See copyproblem_train.py, additionproblem_train.py, timitphonemerec_train.py, and mnist_train.py. Each is an executable for training and exporting summaries / results on the train and val sets.

Example:

(python3.5)rdipiet2@thin6 mist-rnns $ python3 mnist_train.py -h
usage: mnist_train.py [-h] [--data_dir DATA_DIR] [--debug DEBUG]
                      [--permute PERMUTE] [--layer_type LAYER_TYPE]
                      [--activation_type ACTIVATION_TYPE]
                      [--num_hidden_units NUM_HIDDEN_UNITS]
                      [--optimizer OPTIMIZER] [--learning_rate LEARNING_RATE]
                      [--optional_bias_shift OPTIONAL_BIAS_SHIFT]
                      [--num_pre_act_mixture_delays NUM_PRE_ACT_MIXTURE_DELAYS]
                      [--trial TRIAL]

Train an RNN for sequential (possibly permuted) MNIST recognition.

optional arguments:
  ...

Again, all arguments have defaults and are therefore optional. layer_type can be any layer from layers.py: SimpleLayer, LSTMLayer, GRULayer, or MISTLayer. Similarly, optimizer can be any optimizer from optimizers.py, which right now includes ClippingGradientDescentOptimizer and ClippingMomentumOptimizer, where in both cases 'clipping' really refers to thresholded scaling (see Pascanu et al., 2013)

All TensorBoard summaries / models / other status files are written to DATA_DIR/results/dir_with_params_in_the_name. Each run is then contained in its own directory and can be analyzed together by navigating to DATA_DIR/results with TensorBoard.

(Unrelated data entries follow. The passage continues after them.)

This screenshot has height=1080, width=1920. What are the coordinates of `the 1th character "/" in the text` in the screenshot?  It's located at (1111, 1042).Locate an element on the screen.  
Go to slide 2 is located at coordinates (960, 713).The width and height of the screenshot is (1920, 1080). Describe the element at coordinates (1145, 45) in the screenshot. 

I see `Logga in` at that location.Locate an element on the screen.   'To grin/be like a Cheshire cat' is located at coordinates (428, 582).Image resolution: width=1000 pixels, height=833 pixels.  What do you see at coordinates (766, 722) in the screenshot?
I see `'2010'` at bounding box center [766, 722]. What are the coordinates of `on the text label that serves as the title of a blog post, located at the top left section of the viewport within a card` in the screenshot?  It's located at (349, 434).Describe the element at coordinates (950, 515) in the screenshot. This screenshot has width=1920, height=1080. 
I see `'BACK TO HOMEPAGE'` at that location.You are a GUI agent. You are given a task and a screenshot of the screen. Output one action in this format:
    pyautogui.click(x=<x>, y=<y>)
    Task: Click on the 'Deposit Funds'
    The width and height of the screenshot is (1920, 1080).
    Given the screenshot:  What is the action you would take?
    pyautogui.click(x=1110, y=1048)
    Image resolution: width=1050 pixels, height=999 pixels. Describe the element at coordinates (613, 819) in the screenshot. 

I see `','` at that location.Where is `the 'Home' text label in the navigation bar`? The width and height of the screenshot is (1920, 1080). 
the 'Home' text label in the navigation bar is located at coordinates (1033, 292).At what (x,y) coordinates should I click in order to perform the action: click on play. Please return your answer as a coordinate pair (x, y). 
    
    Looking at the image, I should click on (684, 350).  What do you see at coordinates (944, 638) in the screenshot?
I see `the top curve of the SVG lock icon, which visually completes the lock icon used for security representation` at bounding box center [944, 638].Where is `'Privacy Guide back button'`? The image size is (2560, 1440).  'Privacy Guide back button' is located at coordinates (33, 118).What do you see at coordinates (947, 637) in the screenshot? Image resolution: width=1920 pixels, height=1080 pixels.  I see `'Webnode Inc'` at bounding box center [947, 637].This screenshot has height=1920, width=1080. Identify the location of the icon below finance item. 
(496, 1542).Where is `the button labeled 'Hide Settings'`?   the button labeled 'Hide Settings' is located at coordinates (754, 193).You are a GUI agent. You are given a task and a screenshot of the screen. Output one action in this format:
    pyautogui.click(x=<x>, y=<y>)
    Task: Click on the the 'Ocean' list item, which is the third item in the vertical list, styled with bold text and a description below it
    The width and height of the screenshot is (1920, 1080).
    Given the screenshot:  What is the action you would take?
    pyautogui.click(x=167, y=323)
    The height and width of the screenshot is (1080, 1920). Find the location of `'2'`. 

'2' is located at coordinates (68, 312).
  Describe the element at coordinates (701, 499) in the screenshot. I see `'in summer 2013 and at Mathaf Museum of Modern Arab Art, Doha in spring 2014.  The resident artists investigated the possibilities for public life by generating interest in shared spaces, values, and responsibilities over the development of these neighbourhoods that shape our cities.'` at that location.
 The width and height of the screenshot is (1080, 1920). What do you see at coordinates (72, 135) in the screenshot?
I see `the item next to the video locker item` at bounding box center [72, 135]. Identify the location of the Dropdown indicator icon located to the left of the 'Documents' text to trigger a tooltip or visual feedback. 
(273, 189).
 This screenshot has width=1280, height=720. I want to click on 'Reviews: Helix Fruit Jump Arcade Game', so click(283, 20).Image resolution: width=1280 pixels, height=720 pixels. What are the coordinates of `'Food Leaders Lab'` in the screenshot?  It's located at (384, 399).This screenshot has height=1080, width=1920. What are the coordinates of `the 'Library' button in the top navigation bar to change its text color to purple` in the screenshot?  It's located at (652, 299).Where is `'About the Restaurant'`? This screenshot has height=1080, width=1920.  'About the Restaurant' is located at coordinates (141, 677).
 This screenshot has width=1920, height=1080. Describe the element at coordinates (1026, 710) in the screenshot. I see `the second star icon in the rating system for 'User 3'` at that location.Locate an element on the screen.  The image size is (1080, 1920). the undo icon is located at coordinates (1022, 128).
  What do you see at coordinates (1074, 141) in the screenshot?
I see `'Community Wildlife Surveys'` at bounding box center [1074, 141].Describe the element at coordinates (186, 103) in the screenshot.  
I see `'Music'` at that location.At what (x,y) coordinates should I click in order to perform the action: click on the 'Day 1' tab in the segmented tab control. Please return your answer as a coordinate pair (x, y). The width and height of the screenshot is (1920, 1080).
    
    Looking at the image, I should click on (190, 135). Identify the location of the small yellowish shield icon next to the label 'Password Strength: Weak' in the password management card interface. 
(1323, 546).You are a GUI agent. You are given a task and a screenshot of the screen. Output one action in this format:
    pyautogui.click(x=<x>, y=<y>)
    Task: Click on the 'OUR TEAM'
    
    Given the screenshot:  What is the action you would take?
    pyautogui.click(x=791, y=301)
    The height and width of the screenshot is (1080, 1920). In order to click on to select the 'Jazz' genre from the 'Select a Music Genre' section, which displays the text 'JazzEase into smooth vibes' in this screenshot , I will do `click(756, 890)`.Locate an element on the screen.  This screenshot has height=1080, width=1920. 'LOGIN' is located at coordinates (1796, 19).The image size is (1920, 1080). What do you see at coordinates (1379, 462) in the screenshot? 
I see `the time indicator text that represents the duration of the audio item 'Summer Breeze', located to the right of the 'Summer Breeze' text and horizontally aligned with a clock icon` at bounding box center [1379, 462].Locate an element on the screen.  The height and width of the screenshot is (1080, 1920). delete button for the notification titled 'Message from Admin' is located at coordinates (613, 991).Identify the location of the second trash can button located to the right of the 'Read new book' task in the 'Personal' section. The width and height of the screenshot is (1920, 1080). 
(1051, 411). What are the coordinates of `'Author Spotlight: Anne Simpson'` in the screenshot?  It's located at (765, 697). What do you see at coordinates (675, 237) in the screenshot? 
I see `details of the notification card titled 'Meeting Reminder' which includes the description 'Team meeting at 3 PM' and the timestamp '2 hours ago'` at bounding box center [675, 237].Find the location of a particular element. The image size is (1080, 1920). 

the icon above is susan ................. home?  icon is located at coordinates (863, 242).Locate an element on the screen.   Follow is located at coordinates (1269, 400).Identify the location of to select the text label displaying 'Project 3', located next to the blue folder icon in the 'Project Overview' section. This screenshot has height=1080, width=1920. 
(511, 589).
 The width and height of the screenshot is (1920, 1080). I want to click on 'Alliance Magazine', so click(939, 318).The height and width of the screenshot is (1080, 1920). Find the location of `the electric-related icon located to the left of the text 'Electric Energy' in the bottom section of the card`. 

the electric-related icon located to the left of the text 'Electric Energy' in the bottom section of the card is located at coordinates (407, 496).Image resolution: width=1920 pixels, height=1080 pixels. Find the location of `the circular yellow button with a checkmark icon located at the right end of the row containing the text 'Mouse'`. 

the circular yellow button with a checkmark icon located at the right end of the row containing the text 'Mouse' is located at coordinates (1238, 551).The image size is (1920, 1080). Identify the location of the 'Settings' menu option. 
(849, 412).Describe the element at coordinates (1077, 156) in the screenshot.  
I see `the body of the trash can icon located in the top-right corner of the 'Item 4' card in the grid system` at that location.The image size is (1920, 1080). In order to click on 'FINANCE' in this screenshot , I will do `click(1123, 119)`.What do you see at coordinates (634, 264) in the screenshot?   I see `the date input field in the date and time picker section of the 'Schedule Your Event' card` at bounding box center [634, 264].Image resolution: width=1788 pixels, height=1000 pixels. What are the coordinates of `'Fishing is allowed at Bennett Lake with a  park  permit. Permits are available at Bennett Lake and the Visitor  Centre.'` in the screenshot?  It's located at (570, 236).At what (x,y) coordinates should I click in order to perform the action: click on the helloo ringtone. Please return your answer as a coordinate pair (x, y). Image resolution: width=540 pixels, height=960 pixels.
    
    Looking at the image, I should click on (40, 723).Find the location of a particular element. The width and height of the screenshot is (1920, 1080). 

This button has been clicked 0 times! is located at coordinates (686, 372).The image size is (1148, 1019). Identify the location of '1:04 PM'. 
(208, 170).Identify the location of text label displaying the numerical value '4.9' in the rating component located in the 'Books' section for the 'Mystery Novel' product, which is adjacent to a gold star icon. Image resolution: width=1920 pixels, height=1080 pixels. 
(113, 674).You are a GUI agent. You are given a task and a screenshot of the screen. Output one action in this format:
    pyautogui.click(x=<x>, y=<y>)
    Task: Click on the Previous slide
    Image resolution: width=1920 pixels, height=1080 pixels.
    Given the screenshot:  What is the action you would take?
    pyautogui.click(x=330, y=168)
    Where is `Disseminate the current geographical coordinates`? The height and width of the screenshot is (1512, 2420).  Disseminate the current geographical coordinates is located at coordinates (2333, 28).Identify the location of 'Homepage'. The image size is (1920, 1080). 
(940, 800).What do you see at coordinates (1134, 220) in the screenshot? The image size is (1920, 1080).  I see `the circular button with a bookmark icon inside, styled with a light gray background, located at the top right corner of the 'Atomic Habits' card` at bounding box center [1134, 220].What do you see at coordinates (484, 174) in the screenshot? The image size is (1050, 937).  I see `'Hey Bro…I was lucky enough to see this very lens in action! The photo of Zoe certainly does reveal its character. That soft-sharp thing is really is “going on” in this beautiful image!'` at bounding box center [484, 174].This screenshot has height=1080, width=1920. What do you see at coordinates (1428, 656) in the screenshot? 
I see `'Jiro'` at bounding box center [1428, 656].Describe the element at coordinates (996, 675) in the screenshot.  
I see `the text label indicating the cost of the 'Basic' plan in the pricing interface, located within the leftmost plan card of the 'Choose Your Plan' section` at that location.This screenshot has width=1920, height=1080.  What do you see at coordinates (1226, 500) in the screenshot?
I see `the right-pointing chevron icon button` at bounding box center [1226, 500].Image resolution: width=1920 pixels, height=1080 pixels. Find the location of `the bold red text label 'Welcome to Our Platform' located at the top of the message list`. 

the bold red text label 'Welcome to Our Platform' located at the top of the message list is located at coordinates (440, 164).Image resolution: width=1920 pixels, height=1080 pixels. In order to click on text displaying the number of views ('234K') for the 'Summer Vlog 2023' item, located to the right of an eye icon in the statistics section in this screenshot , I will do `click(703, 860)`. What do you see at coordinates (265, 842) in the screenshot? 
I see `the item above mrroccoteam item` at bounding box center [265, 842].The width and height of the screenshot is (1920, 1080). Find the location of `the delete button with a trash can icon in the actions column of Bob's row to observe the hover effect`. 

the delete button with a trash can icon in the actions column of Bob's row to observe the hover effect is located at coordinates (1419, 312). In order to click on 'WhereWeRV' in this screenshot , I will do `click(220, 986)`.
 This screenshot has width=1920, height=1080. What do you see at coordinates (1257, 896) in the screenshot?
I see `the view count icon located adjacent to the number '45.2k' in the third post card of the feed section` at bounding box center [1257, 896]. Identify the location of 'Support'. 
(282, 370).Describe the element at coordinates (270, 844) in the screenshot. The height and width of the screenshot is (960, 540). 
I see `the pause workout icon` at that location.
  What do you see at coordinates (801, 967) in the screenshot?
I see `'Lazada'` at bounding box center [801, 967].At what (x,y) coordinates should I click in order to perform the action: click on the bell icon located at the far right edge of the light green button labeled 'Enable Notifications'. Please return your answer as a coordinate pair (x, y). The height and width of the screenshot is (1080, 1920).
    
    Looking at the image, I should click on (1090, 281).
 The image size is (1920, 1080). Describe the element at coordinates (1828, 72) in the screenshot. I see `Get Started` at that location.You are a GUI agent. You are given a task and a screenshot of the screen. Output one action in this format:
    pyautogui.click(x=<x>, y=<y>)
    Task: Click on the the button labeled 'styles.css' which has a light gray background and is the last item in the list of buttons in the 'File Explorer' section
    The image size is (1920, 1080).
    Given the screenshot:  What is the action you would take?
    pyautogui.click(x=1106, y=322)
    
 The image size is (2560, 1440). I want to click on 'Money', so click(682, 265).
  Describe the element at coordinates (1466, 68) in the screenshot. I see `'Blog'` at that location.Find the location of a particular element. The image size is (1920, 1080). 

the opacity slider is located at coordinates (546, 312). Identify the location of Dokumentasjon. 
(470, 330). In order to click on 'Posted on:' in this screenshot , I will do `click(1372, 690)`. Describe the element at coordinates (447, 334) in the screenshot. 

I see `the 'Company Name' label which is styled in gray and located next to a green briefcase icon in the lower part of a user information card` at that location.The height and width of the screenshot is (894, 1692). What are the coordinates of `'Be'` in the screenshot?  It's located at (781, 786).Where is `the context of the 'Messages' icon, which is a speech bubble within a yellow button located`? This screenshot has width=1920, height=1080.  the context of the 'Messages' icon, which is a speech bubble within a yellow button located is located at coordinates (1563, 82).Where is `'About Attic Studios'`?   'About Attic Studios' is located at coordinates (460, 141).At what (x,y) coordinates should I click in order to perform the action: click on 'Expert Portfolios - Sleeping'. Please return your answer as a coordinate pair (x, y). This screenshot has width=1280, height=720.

Important note: Do not run training with the default learning rate and expect to see reasonable results. All models are sensitive to learning rate; see the paper for good choices for various task, method pairs.

Batch Runs

See batch_runs/, which includes copyproblem_template.sh, additionproblem_template.sh, timitphonemerec_template.sh, and mnist_template.sh. By default, each run uses a learning rate sampled randomly in log space over 10^-4 and 10^1.

Testing

See timitphonemerec_test.py and mnist_test.py.

Example:

(python3.5)rdipiet2@thin6 mist-rnns $ python3 mnist_test.py -h
usage: mnist_test.py [-h] [--data_dir DATA_DIR] [--results_dir RESULTS_DIR]

Test an RNN for sequential (possibly permuted) MNIST recognition.

optional arguments:
  ...

Here, results_dir is required, and must must be one of the directories created during training, which contains TensorBoard summaries, a saved model, etc.

Utils

See utils.py. This contains various helper functions to traverse examples epoch by epoch, to pad sequences, to form batches for full BPTT or truncated BPTT, etc.

Additional Notes

You may see slow performance if you use CPUs rather than GPUs. In particular, TensorFlow for some reason leads to ~40% CPU utilization, and a trace shows that the bottleneck is element-wise multiplication. If you resolve this issue with compilation options, or if you implement MIST RNNs in Theano, Torch, etc., please let us know.

We used Nvidia K80s for all experiments.

Dependencies

Python 3 is required.

This code was upgraded to be compatible with the official TensorFlow 1.0 release, and was tested with this same version. It can be obtained via pip install tensorflow-gpu==1.0.0.

Also, if you want to extract MFCC coefficients etc. for TIMIT, you'll need python-speech-features. We used version 0.4, which you can get via pip install python-speech-features==0.4.